As I ran at full pelt, my claws scraped against the stones, announcing my presence. One of the magistrates turned to face me, but it wasn’t Novus. It was Magistrate Fideles. I leaped and barreled straight in his direction, growling with vicious hatred.
His eyes went wide, and he drew his hand back and released his attack.
Sheela!Kall’s voice reverberated in my head as the magistrate’s magic hit me square in the chest.
Pain seared my skin and singed my fur. I clenched my teeth as I kept sailing toward my target. I slammed against Fideles, knocking him off his feet. I crumbled against him, my body convulsing with electric energy. Dimly, I was aware of Fideles reaching under the folds of his cloak, likely to find his dagger. I tried to take control of my twitching extremities, but it was impossible.
Fideles struggled to push me off, but I was heavy. His hand appeared at his side, the dagger glinting in his grip. He pulled his hand back, aiming for my exposed belly.
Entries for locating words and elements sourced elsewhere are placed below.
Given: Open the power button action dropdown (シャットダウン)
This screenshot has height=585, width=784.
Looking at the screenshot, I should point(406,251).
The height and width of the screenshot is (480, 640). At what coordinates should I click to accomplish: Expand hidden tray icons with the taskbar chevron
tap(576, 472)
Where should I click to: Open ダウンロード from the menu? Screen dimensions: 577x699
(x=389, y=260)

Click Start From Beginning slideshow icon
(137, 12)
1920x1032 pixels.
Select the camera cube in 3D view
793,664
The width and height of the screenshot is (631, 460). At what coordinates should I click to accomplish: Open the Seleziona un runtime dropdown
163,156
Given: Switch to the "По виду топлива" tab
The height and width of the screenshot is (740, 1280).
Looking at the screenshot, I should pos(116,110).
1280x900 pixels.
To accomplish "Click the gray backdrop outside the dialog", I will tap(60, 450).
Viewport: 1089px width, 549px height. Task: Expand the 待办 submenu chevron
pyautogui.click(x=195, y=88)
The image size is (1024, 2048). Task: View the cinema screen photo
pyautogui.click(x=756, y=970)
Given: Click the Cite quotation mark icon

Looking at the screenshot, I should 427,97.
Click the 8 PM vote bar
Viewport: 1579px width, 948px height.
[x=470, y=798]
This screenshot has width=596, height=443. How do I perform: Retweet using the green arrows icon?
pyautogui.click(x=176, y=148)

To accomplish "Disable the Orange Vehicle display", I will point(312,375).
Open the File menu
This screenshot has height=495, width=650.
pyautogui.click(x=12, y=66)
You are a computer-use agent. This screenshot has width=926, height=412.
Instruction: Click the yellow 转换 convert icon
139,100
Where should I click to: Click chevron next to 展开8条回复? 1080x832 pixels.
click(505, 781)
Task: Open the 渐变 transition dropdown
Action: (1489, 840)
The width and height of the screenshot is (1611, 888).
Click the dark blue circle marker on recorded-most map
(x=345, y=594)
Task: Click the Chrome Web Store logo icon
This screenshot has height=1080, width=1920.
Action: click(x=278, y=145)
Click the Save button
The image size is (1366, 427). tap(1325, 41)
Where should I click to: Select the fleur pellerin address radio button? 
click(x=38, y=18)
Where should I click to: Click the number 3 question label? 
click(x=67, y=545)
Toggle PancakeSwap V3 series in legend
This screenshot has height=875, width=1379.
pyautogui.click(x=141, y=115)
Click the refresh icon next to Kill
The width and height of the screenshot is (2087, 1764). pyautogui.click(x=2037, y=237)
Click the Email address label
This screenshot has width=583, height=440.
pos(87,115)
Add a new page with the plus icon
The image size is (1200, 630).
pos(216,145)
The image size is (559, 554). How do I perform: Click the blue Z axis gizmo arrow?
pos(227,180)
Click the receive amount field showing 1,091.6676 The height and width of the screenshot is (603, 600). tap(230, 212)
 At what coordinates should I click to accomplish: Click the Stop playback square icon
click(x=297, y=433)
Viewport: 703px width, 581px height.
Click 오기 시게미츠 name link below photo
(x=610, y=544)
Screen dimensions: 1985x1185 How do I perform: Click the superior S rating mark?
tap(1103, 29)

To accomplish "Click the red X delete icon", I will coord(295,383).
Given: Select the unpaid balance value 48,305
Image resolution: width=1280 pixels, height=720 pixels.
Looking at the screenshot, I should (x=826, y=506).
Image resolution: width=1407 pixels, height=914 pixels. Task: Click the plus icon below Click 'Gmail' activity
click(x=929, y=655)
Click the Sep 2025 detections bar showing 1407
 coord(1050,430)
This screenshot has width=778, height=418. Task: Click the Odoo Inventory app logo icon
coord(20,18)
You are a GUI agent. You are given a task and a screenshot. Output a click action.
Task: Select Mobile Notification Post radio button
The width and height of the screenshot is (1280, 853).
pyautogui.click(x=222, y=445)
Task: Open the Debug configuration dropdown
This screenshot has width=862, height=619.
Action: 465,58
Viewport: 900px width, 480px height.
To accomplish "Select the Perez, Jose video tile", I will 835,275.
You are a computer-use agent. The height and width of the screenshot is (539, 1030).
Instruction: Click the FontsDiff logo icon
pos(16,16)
As if someone had turned off a switch, the spasms coursing through my body abruptly stopped. I heard a whimper and was dimly aware of Kall twisting in pain. I didn’t know how, but it seemed he’d taken my pain for himself. I didn’t have time to contemplate the answer. He’d given me the control of my limbs back, and I had to take advantage of that.
Slashing at Fideles’s incoming arm, I blocked him, cutting deeply with my sharp claws.
Even as he growled in pain, he drew his arm back and tried to stab me again, but he was no match for my speed. In one swift motion, I jumped off him and swiped my paw, claws outstretched, at his exposed neck. Blood surged from three parallel wounds. He sputtered, gargling, as blood bubbled through his mouth.
Leaving him behind, I turned to my wolves. My first concern was for Kall, though the initial agony I’d sensed from him when he took away my pain seemed diminished. In my confusion, I tried to decipher what was happening, then realized that Maki and Novuk had, in turn, taken equal parts of my pain from Kall.
I sensed they were all in a fair amount of pain, but not enough to incapacitate them. Sifting through our bond, I quickly intuited how they’d distributed the assault I’d suffered between them. As understanding donned on me, I did the same, taking my share of it, too.
I clenched my teeth as the pain transferred through our bond. All my nerves jolted, firing off at the same time, but it was nothing I couldn’t handle.